6

I want to use Perl's sprintf to zerofill a variable.

sprintf("%08d", $var);

But I want to dynamically determine how many digits to zerofill.

How do I replace the "8" in sprintf("%08d", $var) with a variable called $zerofill?

Peter Mortensen
  • 30,738
  • 21
  • 105
  • 131
Michael Shnitzer
  • 2,465
  • 6
  • 25
  • 34

3 Answers3

15

The first argument to sprintf is just a string:

 my $zerofill = 9;
 my $number = 1000;
 my $filled = sprintf "%0${zerofill}d", $number;

Notice the braces to set apart the variable name from the rest of the string.

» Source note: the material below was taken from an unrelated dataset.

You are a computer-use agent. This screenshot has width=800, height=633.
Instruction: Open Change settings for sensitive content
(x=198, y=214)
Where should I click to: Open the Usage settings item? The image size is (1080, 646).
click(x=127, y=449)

We have this particular problem as a slightly clever exercise in Learning Perl to remind people that strings are just strings. :)

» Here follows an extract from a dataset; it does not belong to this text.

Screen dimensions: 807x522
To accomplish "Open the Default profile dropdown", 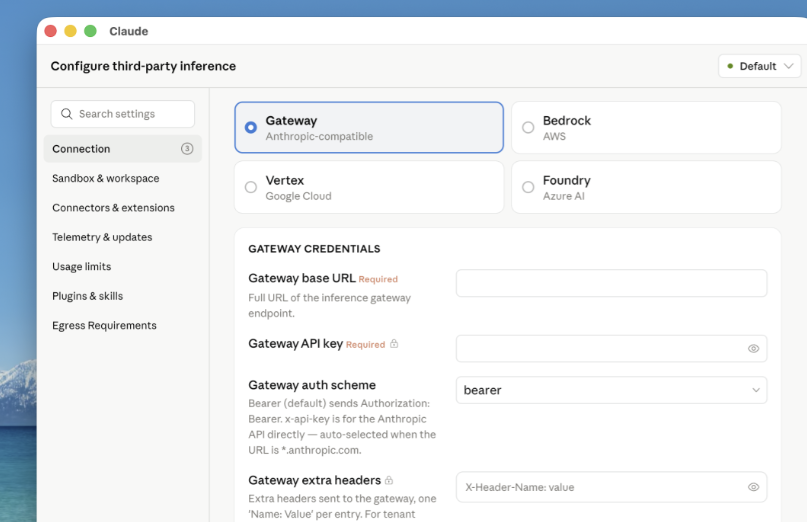I will (x=759, y=66).
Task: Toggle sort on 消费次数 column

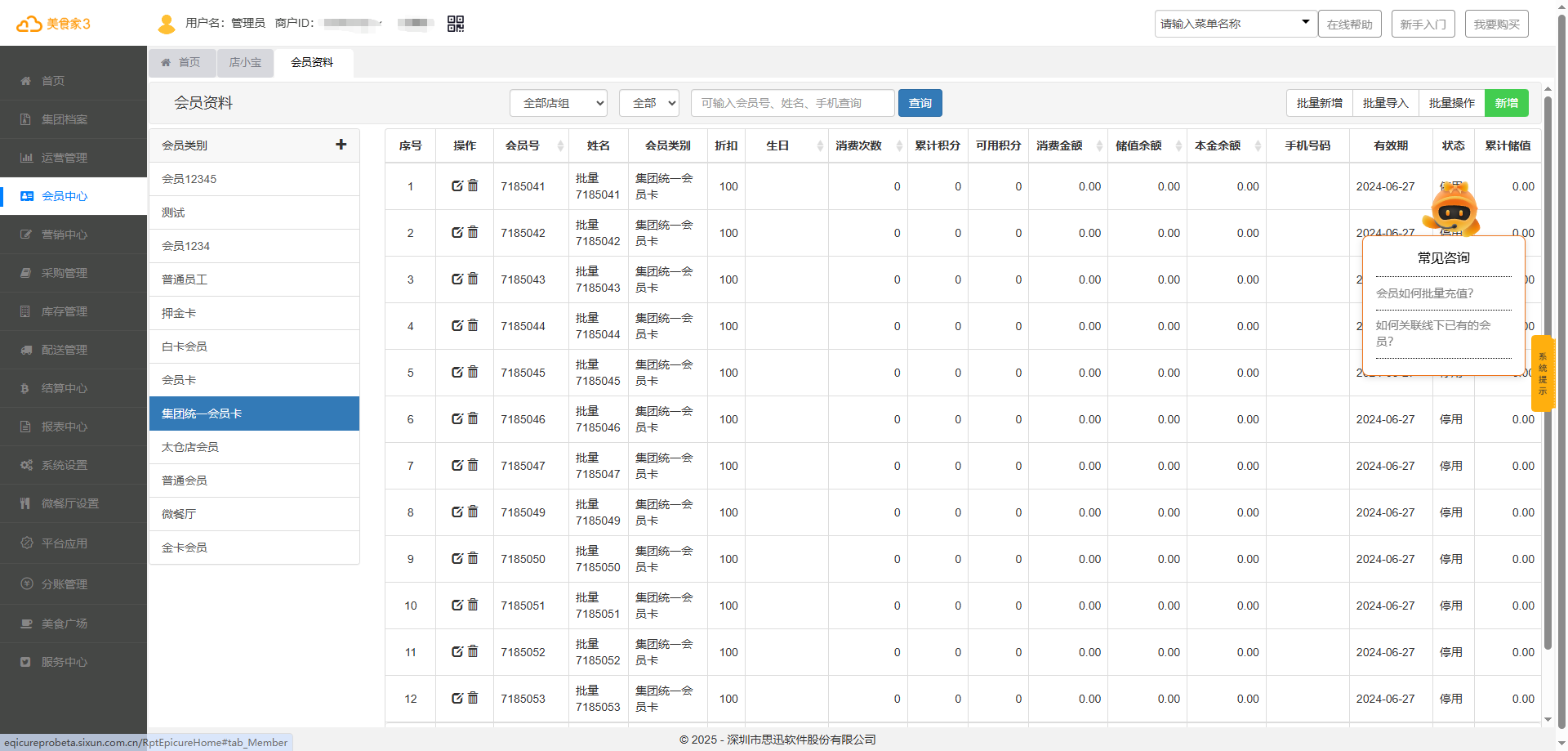Action: click(898, 145)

However, as mobrule points out in his answer, sprintf has many features to give you this sort of flexibility. The documentation for such a seemingly simple function is quite long and there are a lot of goodies in it.

Community
  • 1
  • 1
brian d foy
  • 129,424
  • 31
  • 207
  • 592
15

sprintf and printf support the * notation (this has worked since at least 5.8):


printf "%0*d", 9, 12345;

000012345

printf '$%*.*f', 8, 2, 456.78;

$  456.78
mob
  • 117,087
  • 18
  • 149
  • 283
2

I needed to do something slightly different: zero pad a floating point value and get an exact length.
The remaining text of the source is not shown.